FRIDAY 9/7/2021 – STOCK MARKET ENDS FOUR-DAY GAINING STREAK, LOSES N27BN
The Nigerian stock market ended a four-day gaining streak as the market capitalisation of equities dropped by N26.68bn to N20.04tn on Thursday. The Nigerian Exchange Limited’s All-Share Index declined by 0.82 per cent to 38,469.87 basis points from 38,501.31 on Wednesday. The volume of shares traded plunged by 19.54 per cent from 296.10 million shares valued at N2.56bn traded in 4,507 deals on Wednesday to 238.24 million shares worth N2.58bn exchanged in 3,927 deals on Thursday. By volume of shares traded, Transnational Corporation of Nigeria Plc led others as 34.44 million of its shares were traded in 149 deals. Zenith Bank Plc was the most traded stock by value as N590.35bn worth of its shares were traded. There were more losers than gainers at the end of trading on the floor of the NGX, with 16 companies recording losses as against 12 gainers.

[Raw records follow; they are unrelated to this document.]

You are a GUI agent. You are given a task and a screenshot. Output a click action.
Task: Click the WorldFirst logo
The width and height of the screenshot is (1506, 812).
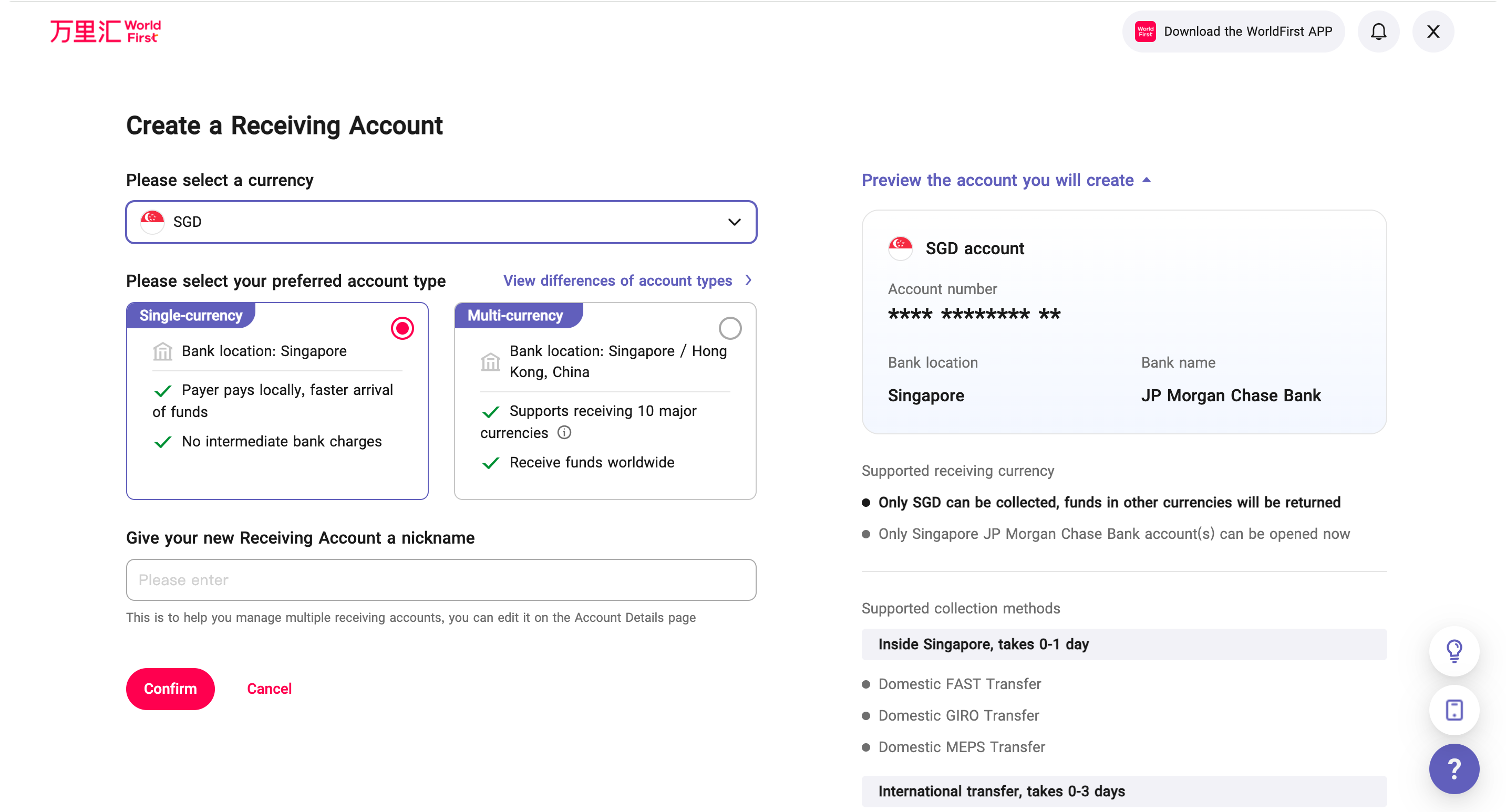(105, 32)

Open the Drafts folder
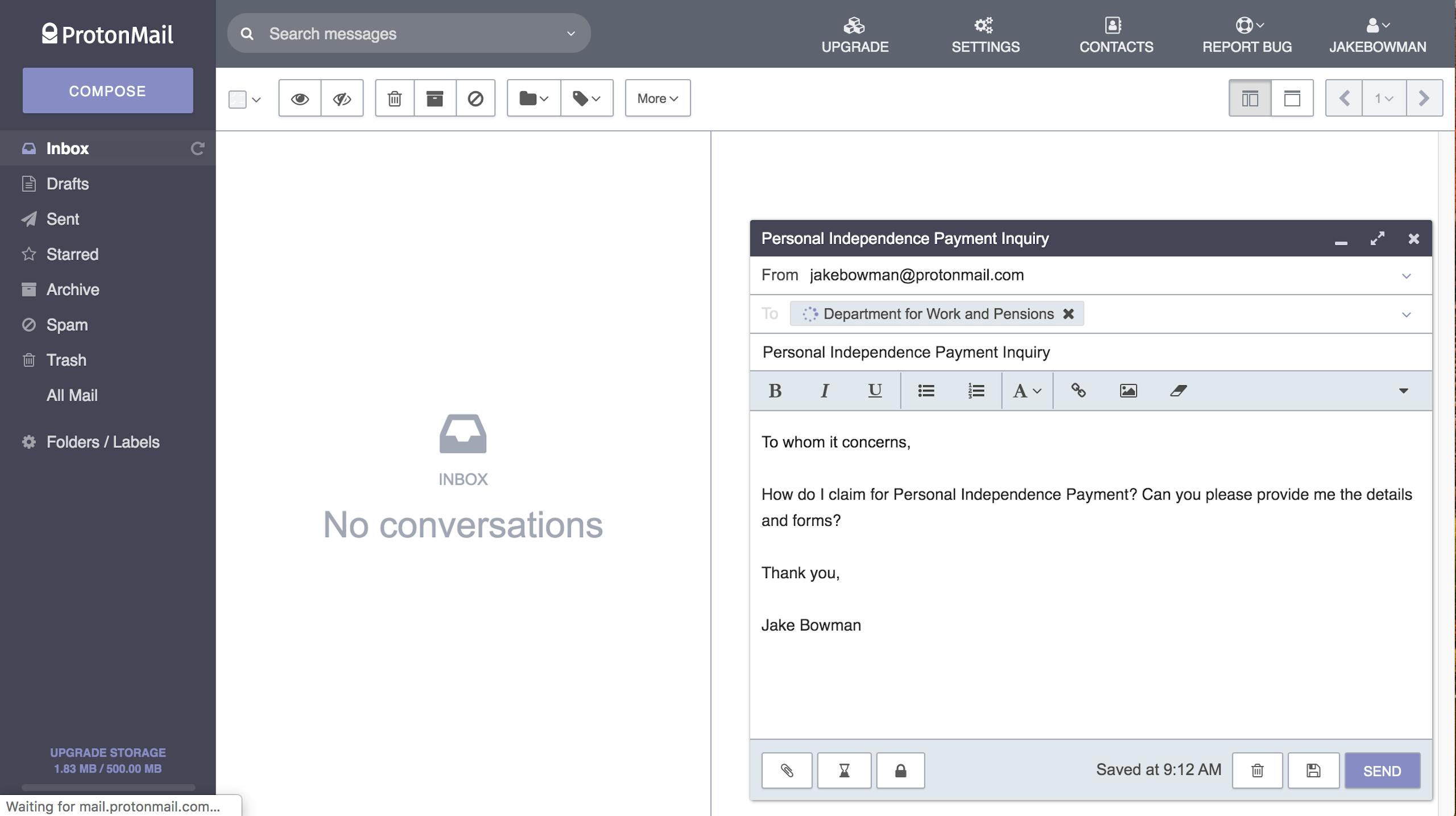67,184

Prestige Assurance Plc lost 10.00 per cent to close the day at N0.45 per share. It was followed by Pharm-Deko Plc as its share price fell by 9.70 per cent to close at N1.21. The other top losers were University Press Plc (-7.88 per cent), Coronation Insurance Plc (-5.08 per cent) and Mutual Benefits Assurance Plc (-4.65 per cent). On top of the gainers’ list was NEM Insurance Plc, which gained 10.00 per cent close at N2.20 per share. Courtville Business Solutions Plc followed closely with a 9.52 per cent gain as it ended the day at N0.23 per share. The Nigerian Aviation Handling Company Plc, Caverton Offshore Support Group Plc and Transnational Corporation of Nigeria Plc were the other top gainers with 5.71 per cent, 4.42 per cent, and 4.40 per cent respectively.